Artikel.
* * * *

Wie du eigene Texte erfolgreich Korrektur liest und so das Optimum aus ihnen herausholst
Du hörst lieber? Dann hol’ dir deinen Input hier im Podcast:
Wusstest du, dass es eine Sache gibt, die meinen Freunden und Bekannten tierisch auf den Keks geht? Ich bin eine ziemliche Rechtschreib-Zicke.
Wenn meine Deutschlehrerin sehen würde, wie allergisch ich heute auf „rosane Schuhe“ und „aufgehangene Bilder“ reagiere, sie würde sicher schallend lachen.
Deutsch zählte früher nicht unbedingt zu meinen Stärken. Rechtschreibung und Grammatik waren der Bereich, wo ich mir schnell mal die Note verhagelt habe. Ich wollte nie kapieren, warum es so wichtig ist, dass das Komma da steht und nicht woanders. Wen kümmert es denn? Man versteht doch trotzdem, was ich schreibe.
Diese Ansicht hat sich mit den Jahren geändert. Massiv sogar. Ich bin noch immer meilenweit davon entfernt, fehlerfrei unterwegs zu sein. Aber ich bemühe mich, redlich. Warum? Weil ich in meinem alten Job gemerkt habe, wie wichtig eine gute Schreibe ist.
Sei ehrlich – du bekommst einen Werbebrief von einem Versicherungsmakler, der dir ein geniales Angebot macht, der aber lauter Rechtschreibfehler enthält. Nimmst du den Ernst? Hältst du den Absender für kompetent?
Also ich bin da sofort raus.
Korrektes Schreiben ist ein Zeichen von Wertschätzung
Im Geschäftsleben und gerade im Marketing erwarte ich Sorgfalt. Und wenn ich so einen hingeschlampten Text sehe, denke ich: Na das war aber schnell-schnell.
Wichtig bin ich als Kunde offenbar nicht. Und das ist noch die nette Denkweise. Die weniger nette: mein Gegenüber ist ne Dumpfbacke, kann nicht mal seid von seit unterscheiden.
Sieh es mal so: kein Schriftsteller würde seine erste Kladde veröffentlichen. Da wird gekürzt, korrigiert, es gibt extra vom Verlag noch einen Lektor, der das Buch vor der Veröffentlichung überarbeitet. Ganz so weit musst du bei deinen Beiträgen nicht gehen, aber ein wenig Korrektur ist schon ok, oder?
Ok, genug begründet.
Hier kommen meine 9 Tipps, wie du mit wenig Aufwand mehr aus deinem Blogbeitrag holst!
Vor dem Editieren – liegen lassen
Regel Nummer eins: es gibt selten Texte oder Schriftstücke, die sofort, jetzt, in dem Moment des Schreibens veröffentlicht werden müssen. Also übe dich in Geduld und lass die Zeit für dich arbeiten.

* * * *

Arbeitsauftrag.
Bitte nimm den Artikel oben über das Korrekturlesen eigener Texte nach seinem letzten Satz wieder auf und führe ihn fort.

Inhalt des Datensatzes.
* * * *

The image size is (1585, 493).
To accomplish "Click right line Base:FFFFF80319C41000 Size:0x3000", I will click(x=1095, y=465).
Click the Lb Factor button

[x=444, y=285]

* * * *

Ergebnis der Übung.
Manchmal ist das auch nur eine Nacht. Aber eines kann ich dir garantieren – einen Text zu überarbeiten, den du gerade geschrieben hast, ist zwecklos. Du steckst noch so im Geschriebenen, dass du wahrscheinlich den Großteil der Fehler übersehen würdest. Das ist keine Schwäche von dir. Das ist unser Gehirn.
Du kennst sicher auch die lustigen Bilder, wo nur der erste und der letzte Buchstabe eines Wortes stimmen und der Rest ist wildes Kuddelmuddel. Und trotzdem können wir es lesen. Unser Gehirn möchte schnell und effektiv sein. Es will nicht, wie in der ersten Klasse, Buchstabe für Buchstabe zu Worten zusammenfassen. Sieht es ein Wort, das aussieht wie „Esel“, dann liest es „Esel“. Insbesondere, wenn es ja vor einer halben Stunde gerade „Esel“ als Tipp-Befehl an die Finger gegeben hat. Dumm nur, wenn da dann „Egel“ steht, weil du dich in einer Taste vertan hast.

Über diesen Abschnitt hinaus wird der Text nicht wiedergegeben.